**What you should do:**
Retype the records below so that each one matches exactly.

**Recorded information:**
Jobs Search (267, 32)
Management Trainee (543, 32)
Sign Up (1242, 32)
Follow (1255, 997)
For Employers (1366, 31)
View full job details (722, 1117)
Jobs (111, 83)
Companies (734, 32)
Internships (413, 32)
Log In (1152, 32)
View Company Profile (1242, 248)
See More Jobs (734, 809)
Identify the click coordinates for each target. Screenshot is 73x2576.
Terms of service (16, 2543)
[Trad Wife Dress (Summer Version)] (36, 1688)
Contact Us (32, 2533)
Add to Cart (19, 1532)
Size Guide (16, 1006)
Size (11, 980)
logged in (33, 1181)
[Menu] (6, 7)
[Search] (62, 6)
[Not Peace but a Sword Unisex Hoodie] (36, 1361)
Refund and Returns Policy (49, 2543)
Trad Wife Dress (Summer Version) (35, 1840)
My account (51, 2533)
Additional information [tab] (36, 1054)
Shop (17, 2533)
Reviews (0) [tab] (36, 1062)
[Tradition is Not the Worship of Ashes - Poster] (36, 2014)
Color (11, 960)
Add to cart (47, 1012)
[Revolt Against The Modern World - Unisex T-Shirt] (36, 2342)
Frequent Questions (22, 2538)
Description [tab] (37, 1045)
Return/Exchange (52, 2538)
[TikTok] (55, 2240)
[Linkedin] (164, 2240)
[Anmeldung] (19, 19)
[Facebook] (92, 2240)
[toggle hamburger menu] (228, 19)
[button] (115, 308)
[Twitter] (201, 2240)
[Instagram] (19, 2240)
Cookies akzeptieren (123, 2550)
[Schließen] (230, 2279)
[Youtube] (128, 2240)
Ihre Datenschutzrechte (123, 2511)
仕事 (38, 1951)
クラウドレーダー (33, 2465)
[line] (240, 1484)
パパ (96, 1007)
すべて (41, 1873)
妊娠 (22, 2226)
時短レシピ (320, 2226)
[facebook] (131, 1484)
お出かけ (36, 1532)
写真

**Answer space:**
Jobs Search (267, 32)
Management Trainee (543, 32)
Sign Up (1242, 32)
Follow (1255, 997)
For Employers (1366, 31)
View full job details (722, 1117)
Jobs (111, 83)
Companies (734, 32)
Internships (413, 32)
Log In (1152, 32)
View Company Profile (1242, 248)
See More Jobs (734, 809)
Identify the click coordinates for each target. Screenshot is 73x2576.
Terms of service (16, 2543)
[Trad Wife Dress (Summer Version)] (36, 1688)
Contact Us (32, 2533)
Add to Cart (19, 1532)
Size Guide (16, 1006)
Size (11, 980)
logged in (33, 1181)
[Menu] (6, 7)
[Search] (62, 6)
[Not Peace but a Sword Unisex Hoodie] (36, 1361)
Refund and Returns Policy (49, 2543)
Trad Wife Dress (Summer Version) (35, 1840)
My account (51, 2533)
Additional information [tab] (36, 1054)
Shop (17, 2533)
Reviews (0) [tab] (36, 1062)
[Tradition is Not the Worship of Ashes - Poster] (36, 2014)
Color (11, 960)
Add to cart (47, 1012)
[Revolt Against The Modern World - Unisex T-Shirt] (36, 2342)
Frequent Questions (22, 2538)
Description [tab] (37, 1045)
Return/Exchange (52, 2538)
[TikTok] (55, 2240)
[Linkedin] (164, 2240)
[Anmeldung] (19, 19)
[Facebook] (92, 2240)
[toggle hamburger menu] (228, 19)
[button] (115, 308)
[Twitter] (201, 2240)
[Instagram] (19, 2240)
Cookies akzeptieren (123, 2550)
[Schließen] (230, 2279)
[Youtube] (128, 2240)
Ihre Datenschutzrechte (123, 2511)
仕事 (38, 1951)
クラウドレーダー (33, 2465)
[line] (240, 1484)
パパ (96, 1007)
すべて (41, 1873)
妊娠 (22, 2226)
時短レシピ (320, 2226)
[facebook] (131, 1484)
お出かけ (36, 1532)
写真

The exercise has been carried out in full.